- [Requirements]: Resume the post about inaccurate results from microbenchmark, picking up right after its final sentence.

Inaccurate results from microbenchmark

[This article was first published on Radford Neal's blog » R Programming, and kindly contributed to R-bloggers]. (You can report issue about the content on this page here)
Want to share your content on R-bloggers? click here if you have a blog, or here if you don't.

The microbenchmark package is a popular way of comparing the time it takes to evaluate different R expressions — perhaps more popular than the alternative of just using system.time to see how long it takes to execute a loop that evaluates an expression many times. Unfortunately, when used in the usual way, microbenchmark can give inaccurate results.

The inaccuracy of microbenchmark has two main sources — first, it does not correctly allocate the time for garbage collection to the expression that is responsible for it, and second, its summarizes the results by the median time for many repetitions, when the mean is what is needed. The median and mean can differ drastically, because just a few of the repetitions will include time for a garbage collection. These flaws can result in comparisons being reversed, with the expression that is actually faster looking slower in the output of microbenchmark.

Here’s an example of this, using R-3.0.2 on an Ubuntu Linux 12.04 system with an Intel X5680 processor. First some setup, defining a vector v to be operated on, a vector of indexes, m, for an initial part of v, and variables used to repeat expressions k times:

> library(microbenchmark)
> set.seed(1)
> v <- seq(0,1,length=100000)
> m <- 1:42000
> k <- 1000
> n <- 1:k

We can now compare two ways of computing the same thing using microbenchmark:

> (m1a <- microbenchmark (u <- v[m]^2+v[m], u <- (v^2+v)[m],
+           times=k))
Unit: microseconds
               expr     min       lq   median       uq      max neval
 u <- v[m]^2 + v[m] 549.607 570.2220 816.0170 902.6045 11381.40  1000
  u <- (v^2 + v)[m] 472.859 682.3785 749.4225 971.9475 11715.08  1000

Looking at the median time, it seems that u <- (v^2+v)[m] is 816.0/749.4 = 1.089 times faster than u <- v[m]^2+v[m].

Alternatively, we could use system.time to see how long a “for” loop evaluating one of these expressions k times takes (k was set to 1000 and n was set to 1:k above):

> system.time(for (i in n) u <- v[m]^2+v[m])
   user  system elapsed
  0.808   0.060   0.869
> system.time(for (i in n) u <- (v^2+v)[m])
   user  system elapsed
  0.912   0.092   1.006

This gives the opposite result! From this output, it seems that u <- v[m]^2+v[m] is 1.006/0.869 = 1.158 times faster than u <- (v^2+v)[m]. Multiplying these factors, we see that the comparisons using microbenchmark and system.time differ by a factor of 1.089*1.158 = 1.26.

Maybe one could argue that a 26% error is often not that bad — I did fiddle the lengths of v and m for this example so that the error would actually make a difference in which expression seems faster — but the main reason people use microbenchmark is apparently that they think it is more accurate than system.time. So which gives the right answer here?

[Stored data]
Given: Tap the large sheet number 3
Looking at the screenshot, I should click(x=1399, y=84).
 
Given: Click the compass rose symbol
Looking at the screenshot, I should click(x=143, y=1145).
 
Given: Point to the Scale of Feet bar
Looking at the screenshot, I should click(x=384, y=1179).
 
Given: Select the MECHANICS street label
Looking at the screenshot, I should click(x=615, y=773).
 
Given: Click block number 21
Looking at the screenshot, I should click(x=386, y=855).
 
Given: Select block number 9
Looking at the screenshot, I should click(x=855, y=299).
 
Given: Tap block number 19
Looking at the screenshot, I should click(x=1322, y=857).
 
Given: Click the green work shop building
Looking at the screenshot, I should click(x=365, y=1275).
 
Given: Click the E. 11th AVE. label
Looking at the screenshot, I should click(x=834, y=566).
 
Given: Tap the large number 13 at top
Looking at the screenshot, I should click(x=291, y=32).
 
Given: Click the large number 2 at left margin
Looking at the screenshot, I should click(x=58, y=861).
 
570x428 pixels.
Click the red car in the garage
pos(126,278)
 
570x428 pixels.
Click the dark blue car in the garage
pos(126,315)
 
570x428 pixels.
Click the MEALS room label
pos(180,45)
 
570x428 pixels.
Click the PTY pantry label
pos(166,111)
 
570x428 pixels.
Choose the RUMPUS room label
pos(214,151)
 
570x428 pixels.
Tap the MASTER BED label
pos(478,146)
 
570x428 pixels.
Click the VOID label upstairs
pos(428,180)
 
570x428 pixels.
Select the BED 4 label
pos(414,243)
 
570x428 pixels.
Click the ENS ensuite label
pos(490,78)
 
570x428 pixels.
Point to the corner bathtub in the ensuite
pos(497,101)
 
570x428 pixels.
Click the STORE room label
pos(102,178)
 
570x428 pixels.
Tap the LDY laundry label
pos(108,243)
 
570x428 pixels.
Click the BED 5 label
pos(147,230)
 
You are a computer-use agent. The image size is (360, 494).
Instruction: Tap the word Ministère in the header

- [Expected answer]:
To find out, the first thing to do is to repeat the same commands again. As seen in the full output of this example, the repetition produces much the same results. (This isn’t always the case, though — appreciably different results in repetitions can occur when, for example, R decides to change the level of memory usage that triggers a garbage collection.)

We can also try the order="block" control option for microbenchmark. This tells it to do all 1000 repetitions of the first expression, and then all 1000 repetitions of the second expression, rather than randomly shuffling them, as is the default. The results aren’t much different:

> (m2a <- microbenchmark (u <- v[m]^2+v[m], u <- (v^2+v)[m],
+           times=k, control=list(order="block")))
Unit: microseconds
               expr     min      lq   median       uq      max neval
 u <- v[m]^2 + v[m] 548.558 566.785 816.6940 830.7535 11706.04  1000
  u <- (v^2 + v)[m] 471.602 543.331 743.3735 836.7810 12162.34  1000

However, we can see what’s going on if we plot the individual times that microbenchmark records for the 2000 repetitions (1000 of each expression). Here are the plots for the second repetition with both random and block order:


The red dots are times for u <- v[m]^2+v[m], the green dots for u <- (v^2+v)[m]. Note the log scale for time.

Some of the repetitions take about 20 times longer than others. The long ones clearly must be for evaluations in which a memory allocation request triggers a full garbage collection. We can now see that the results using the median from microbenchmark are going to be wrong.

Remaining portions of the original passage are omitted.